(Records from a collection)
+===+

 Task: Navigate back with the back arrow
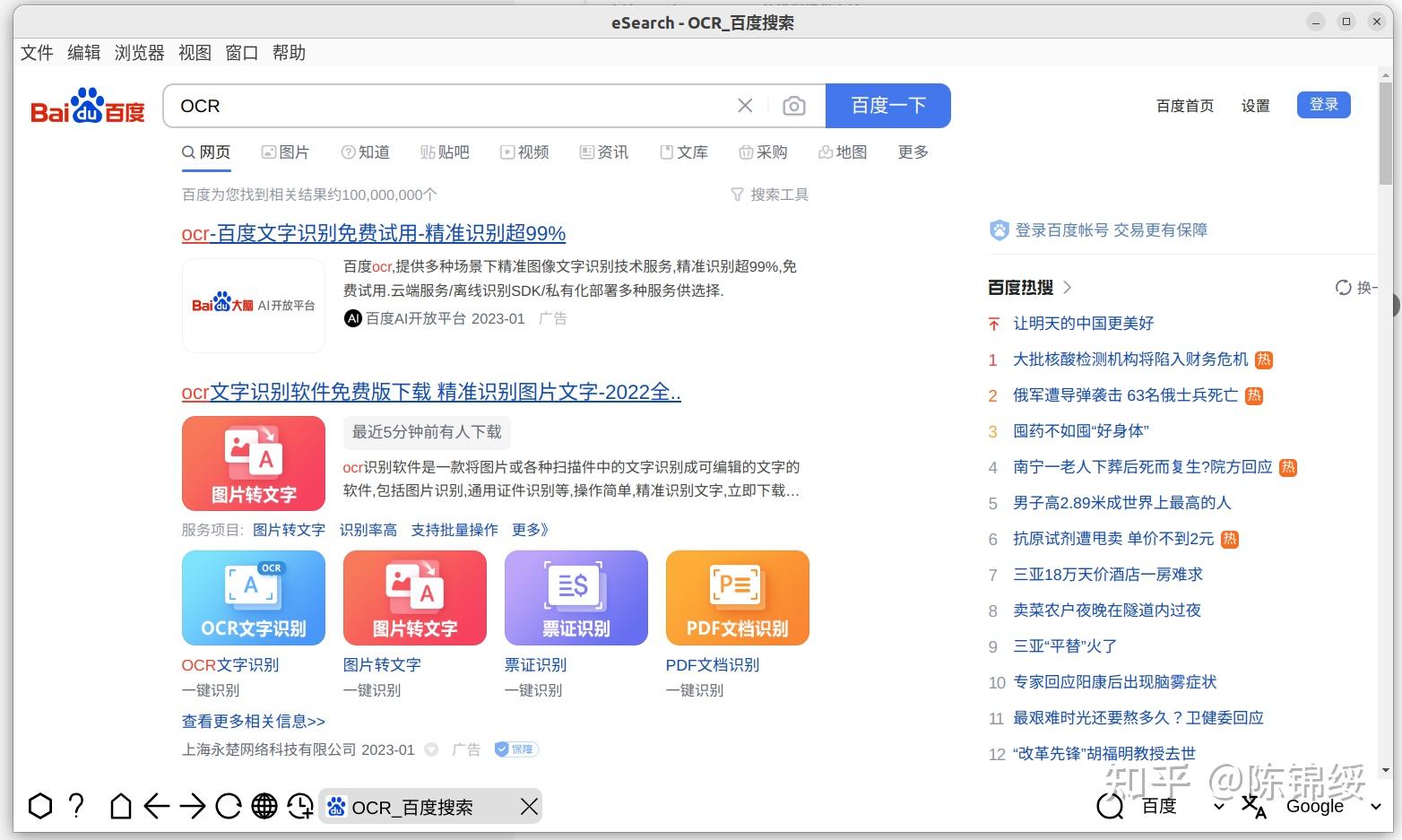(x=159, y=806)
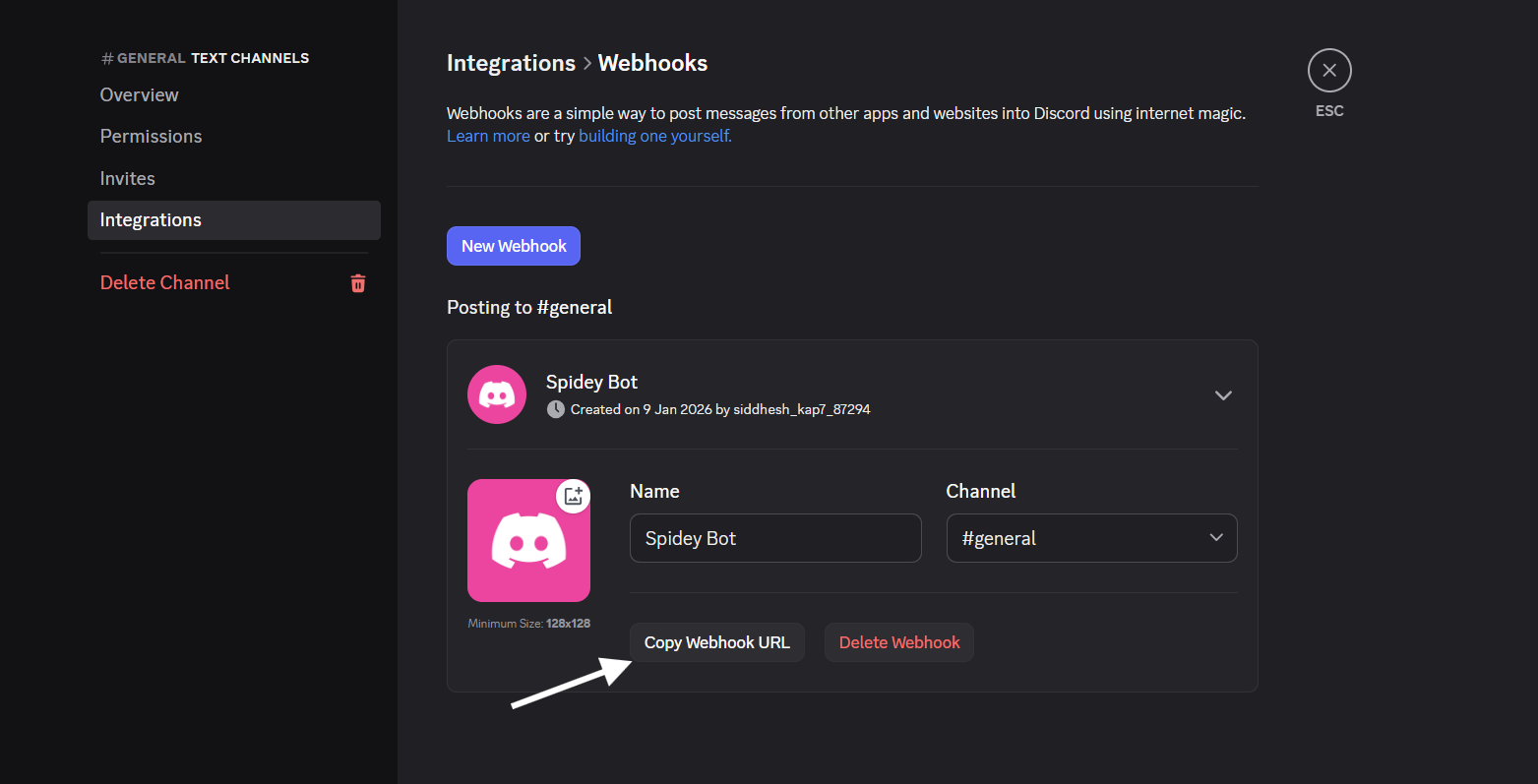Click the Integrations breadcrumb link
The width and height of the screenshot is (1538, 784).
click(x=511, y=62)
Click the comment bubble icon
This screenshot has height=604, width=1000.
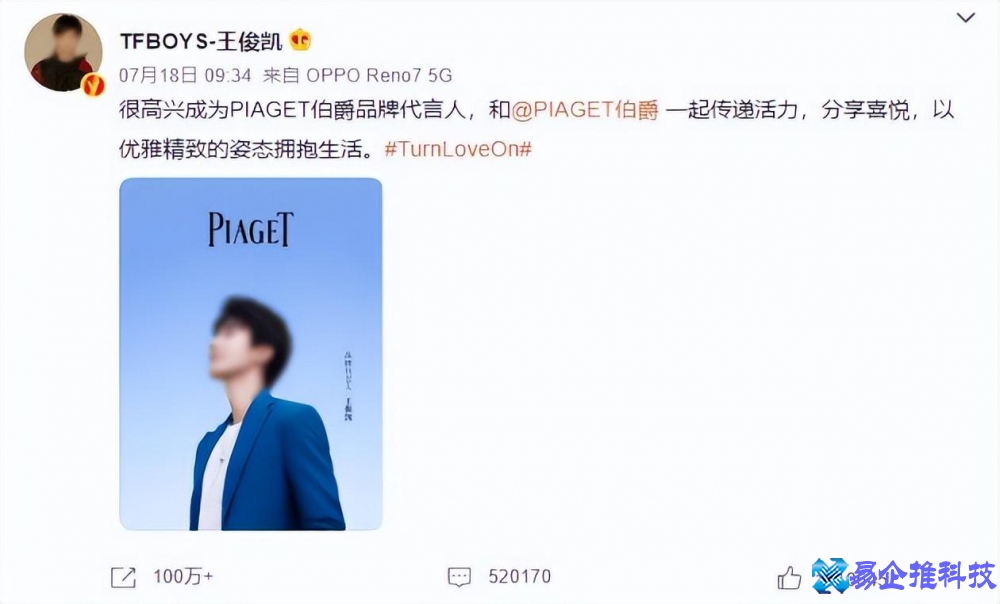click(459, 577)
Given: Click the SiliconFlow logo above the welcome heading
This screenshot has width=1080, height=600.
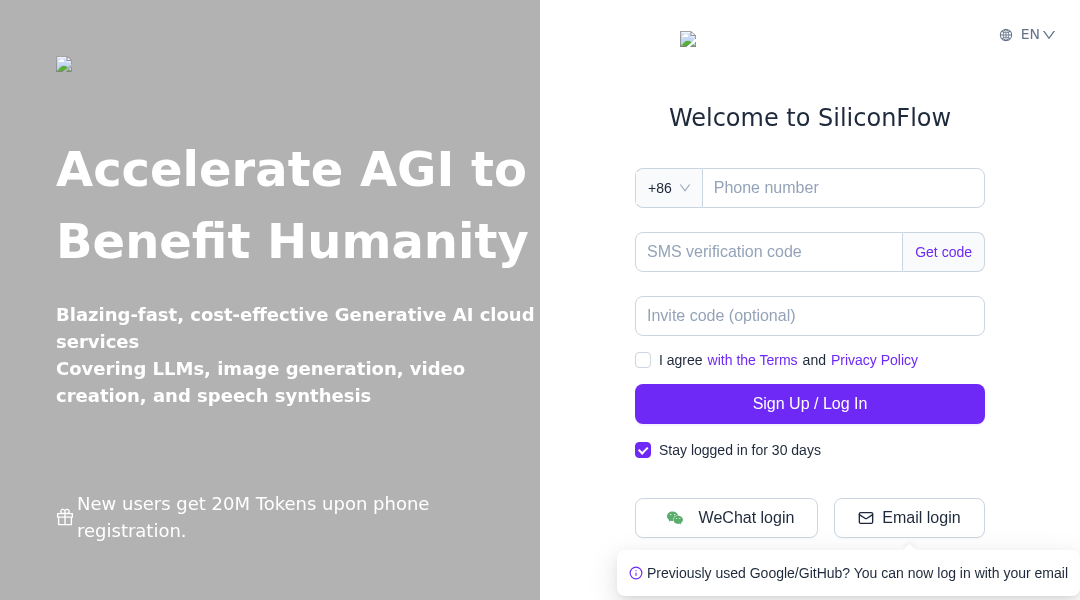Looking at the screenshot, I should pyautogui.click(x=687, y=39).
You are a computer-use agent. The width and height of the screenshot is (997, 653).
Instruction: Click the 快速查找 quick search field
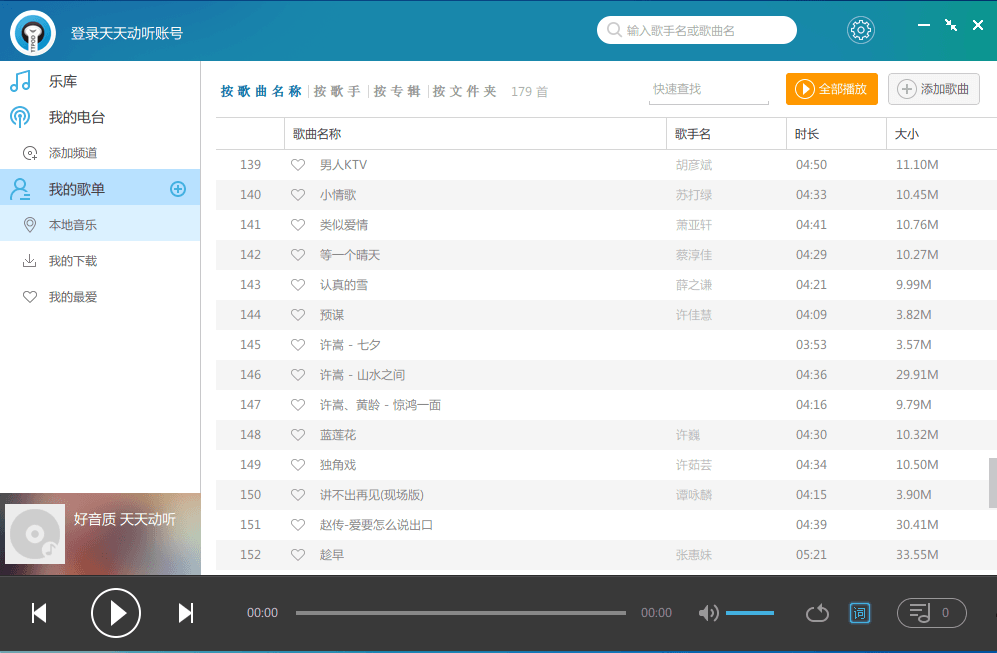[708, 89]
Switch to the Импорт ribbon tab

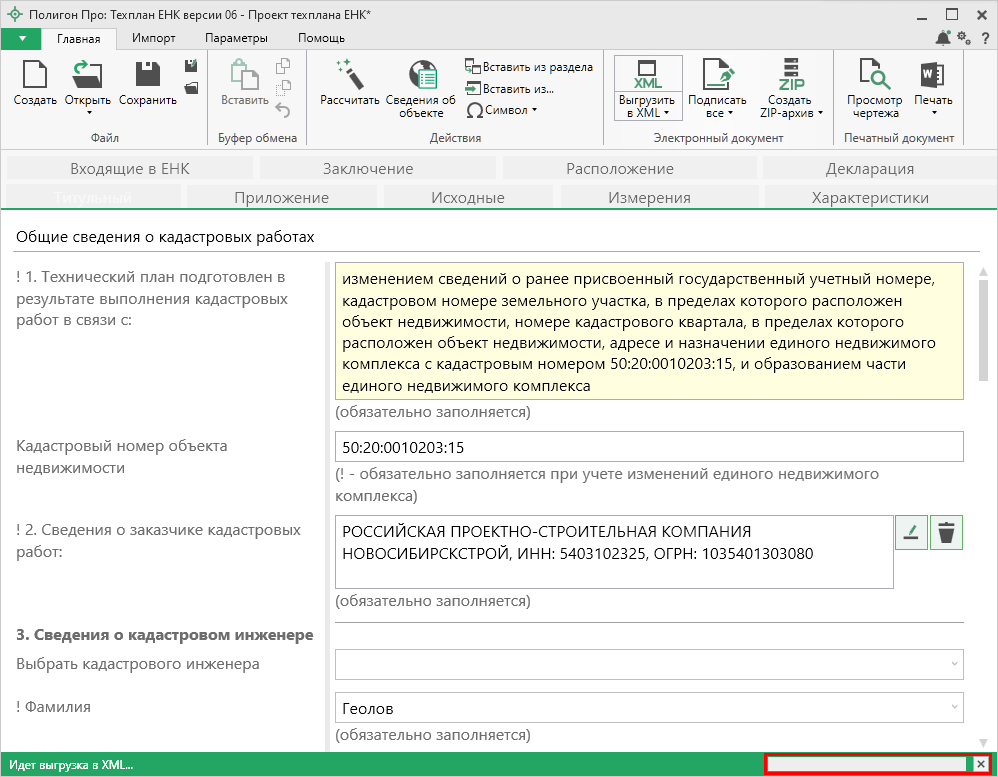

+===+

◆ **TASK DETAILS**
No pictures belong in the copy: reproduce exactly the lines above from the one that contains "Instruction: Click the" through the last line of the entries.

◆ **RESULT OF THIS EXERCISE**
Instruction: Click the 快速查找 quick search field
[708, 89]
Switch to the Импорт ribbon tab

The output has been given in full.